After 12 years, I moved them into a new bed and made the mistake of mulching them with landscaping fabric. They did NOT like this at all. Not only does it keep them from getting a continued supply of organic material (something they really need) but it keeps new suckers from sprouting and renewing the plants. The plants began to decline after a number of years and while I've removed the fabric and added lots of organic material they're still whining. This year I've given several of them a radical pruning to see if that will help.

In the meantime, last year I prepared a whole new blueberry bed. I started with a base of rotted wood, something that old timers say blueberries like especially. Then I added native soil mixed with 3/4 of a bale of peat moss. To that I added several loads of composted horse manure. Last but not least I added a double row of leaky pipe so that the plants would get water from both sides.

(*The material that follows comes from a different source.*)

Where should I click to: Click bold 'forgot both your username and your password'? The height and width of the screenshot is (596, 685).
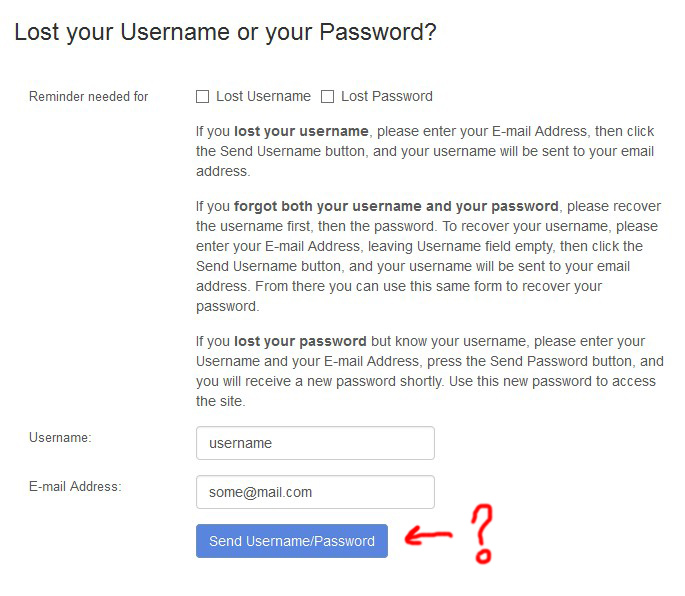[x=396, y=206]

I let the bed sit over the winter and then last spring I planted 4 new blueberries from 1 gallon cans. I mixed in another 5 gallon bucket of peat in each planting hole.

Blueberry bush

Viola! Happy blueberry bushes. I was a bad kid and let the plants bear fruit last summer. The berries were big and juicy and wonderful! This year, I've pruned them and promise to remove the flowers so they can put their energy into establishing themselves better. It'll be hard to wait but I know it will pay off over the years.

These new plants are:
  • Berkeley
  • Blue Crop
  • Chandler
  • Earli Blue

Gooseberries

I planted a Poorman gooseberry in one of my landscaping burms in 1988. It's a prickly bush. But the fruit turn a lovely burgundy red and are sweet with a nice perfumey flavor. I've moved the bush once and it survived nicely. It has suckered a bit and I now have a second bush ready to dig up and transplant.

I planted the gooseberry because when I was a kid I had an uncle who would tuck us into bed at night and say "There'll be gooseberries for breakfast." When I finally discovered that they weren't a joke but a real fruit and you could grow ones that were sweet rather than sour, I had to plant one.

They're usually ripe in the middle of the summer and are very good on cereal in the morning.

Grapes

I planted two grapes back in 1988. We built a arbor for them and they now completely cover it each year. I added two grapes that various people gave to me but they haven't really taken hold which is a good thing given how well the other two are doing.

Interlaken Grape is a seedless golden grape that is very vigorous and highly productive. My only problem with it is that unless we have a really hot summer the fruit doesn't fully ripen before the fall rains come and the grapes split. In warm years, I get pounds and pounds of fruit. In cooler years, the raccoons seem to enjoy the fruit even if it splits.

I thought that my other grape was a Candice Grape which is a red seedless. But when it finally started to produce grapes they were neither red nor seedless. Instead what I've got is a early ripening seeded green grape. It's very sweet and ripens even in the years the Interlaken doesn't make it. It's not as vigorous as the Interlaken so it doesn't produce as many grapes which is really a good thing the years that I gets tons from the Interlaken.

Red Currants

I planted a "Red Lake" Red Currant in one of my burms back in 1988. It continues to bear fruit every year. The fruit is a little sour--as it's supposed to be. But the birds like them and they have a nice red decorative effect.

I've dug it up and moved it with no ill effects. One year a mole dug a tunnel under it and it fell over, but it survived that too.

Red Currants are basically carefree. I've only pruned it when I've moved it and to deal with the odd form it produced after it fell over because of the mole tunnel.